### Exercise prompt
Examine the data below and state how many lines contain "will", offering no other words.

### Data for processing

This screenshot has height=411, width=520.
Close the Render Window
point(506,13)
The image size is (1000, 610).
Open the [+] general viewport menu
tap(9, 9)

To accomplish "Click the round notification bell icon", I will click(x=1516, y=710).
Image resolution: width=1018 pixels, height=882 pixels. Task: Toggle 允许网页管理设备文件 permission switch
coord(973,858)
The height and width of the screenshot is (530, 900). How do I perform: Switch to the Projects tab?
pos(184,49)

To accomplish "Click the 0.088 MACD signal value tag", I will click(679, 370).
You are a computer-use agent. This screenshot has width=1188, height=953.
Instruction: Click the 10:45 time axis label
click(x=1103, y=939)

...

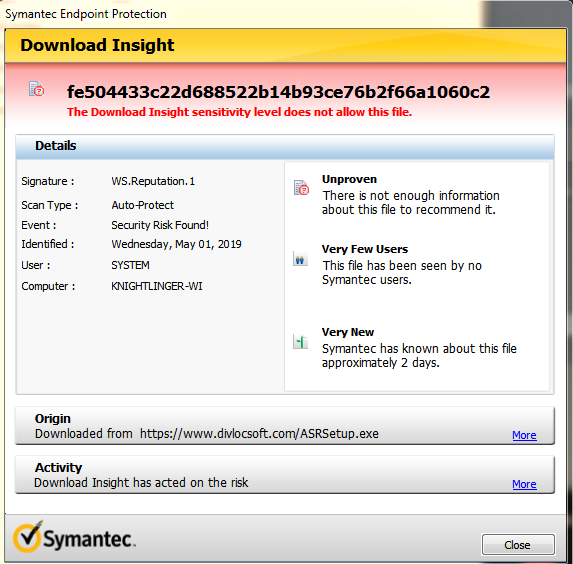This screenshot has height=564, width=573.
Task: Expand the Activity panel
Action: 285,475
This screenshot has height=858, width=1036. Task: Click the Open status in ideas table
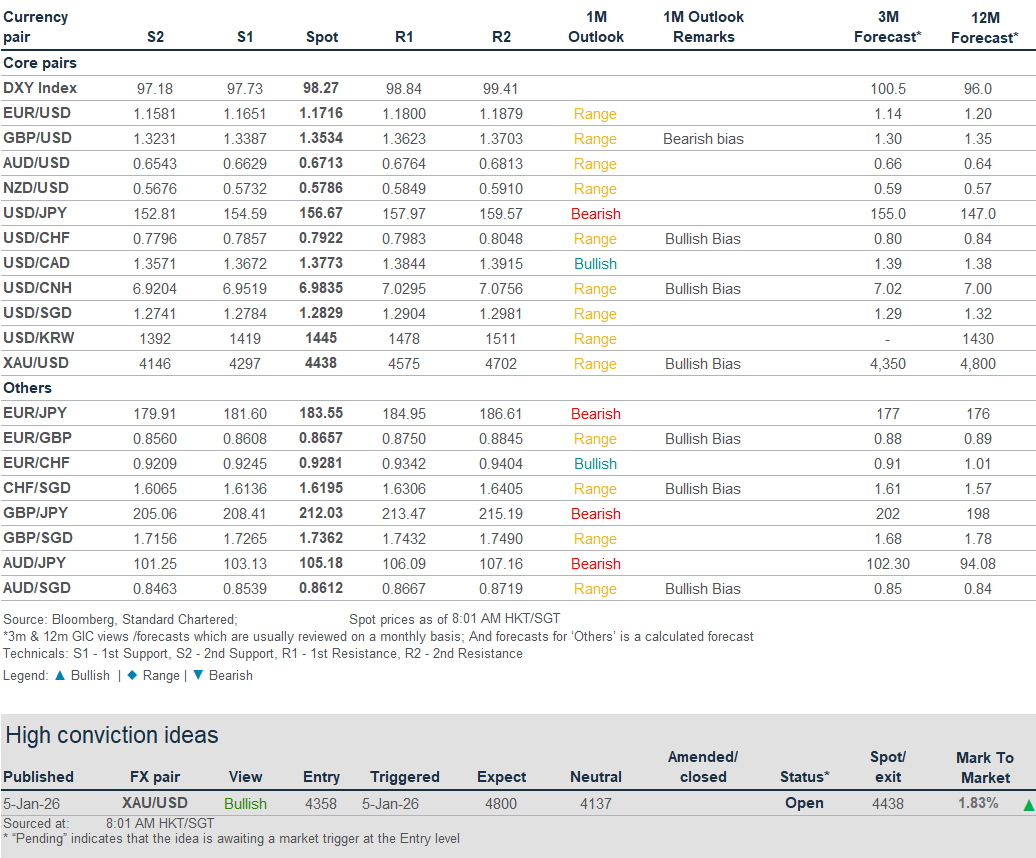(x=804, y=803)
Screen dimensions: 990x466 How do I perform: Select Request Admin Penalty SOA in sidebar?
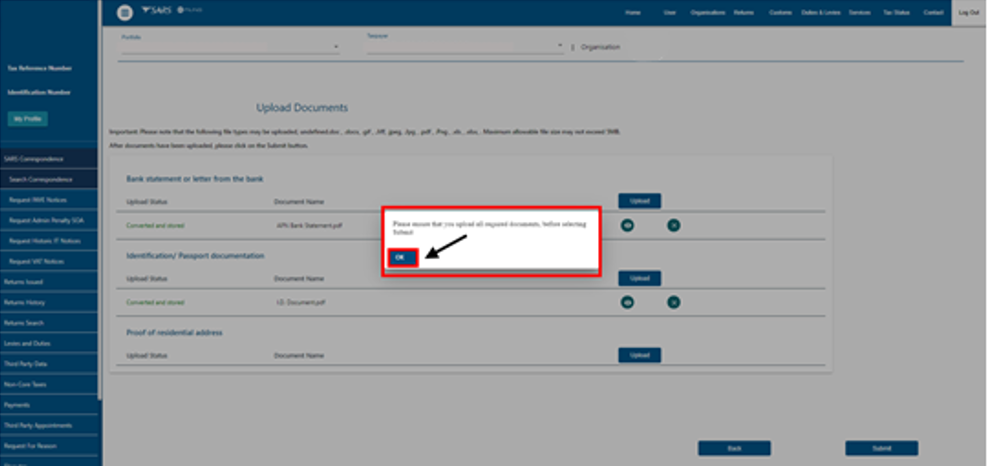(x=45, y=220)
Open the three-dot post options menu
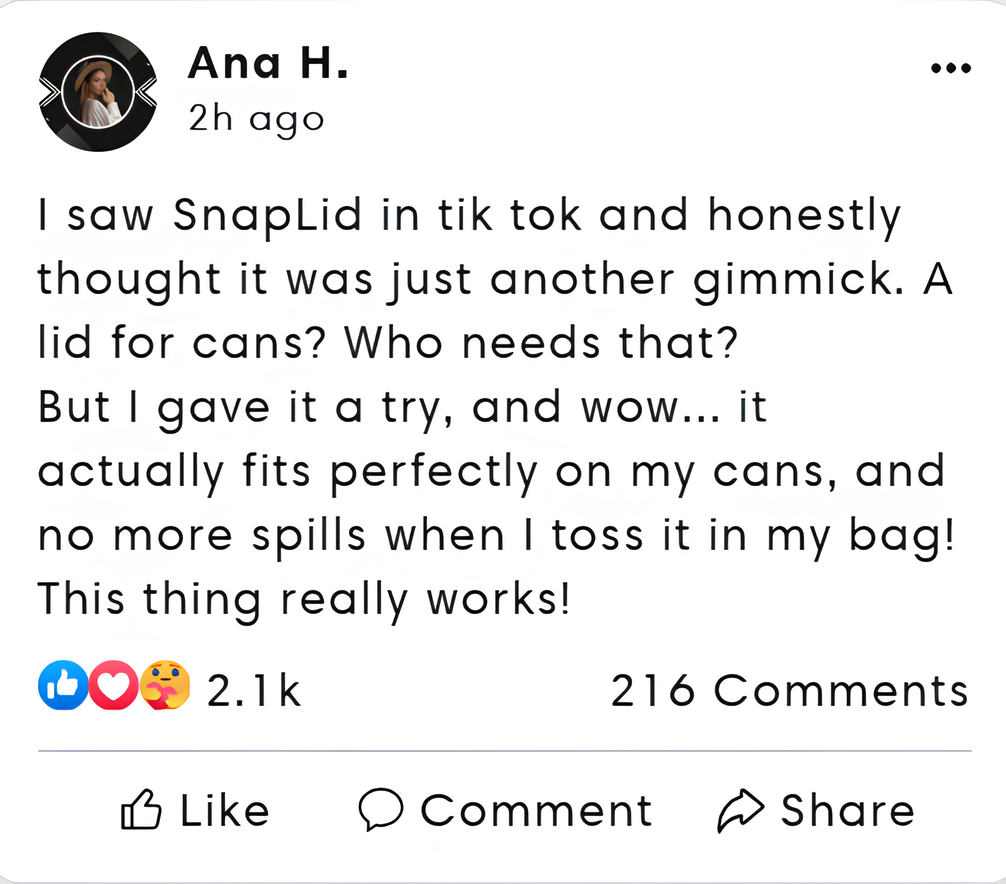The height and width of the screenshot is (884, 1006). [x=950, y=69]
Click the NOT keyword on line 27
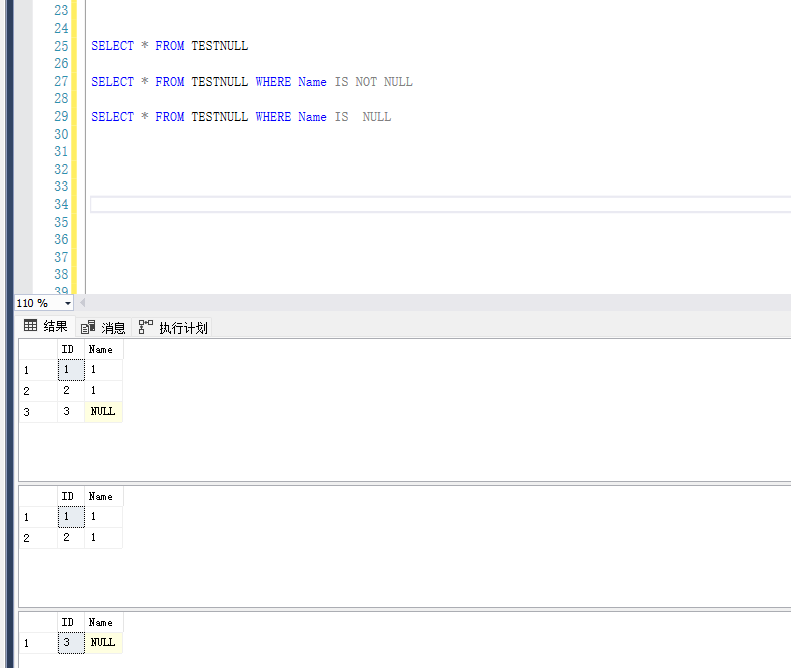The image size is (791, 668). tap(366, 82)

### Result of the exercise
2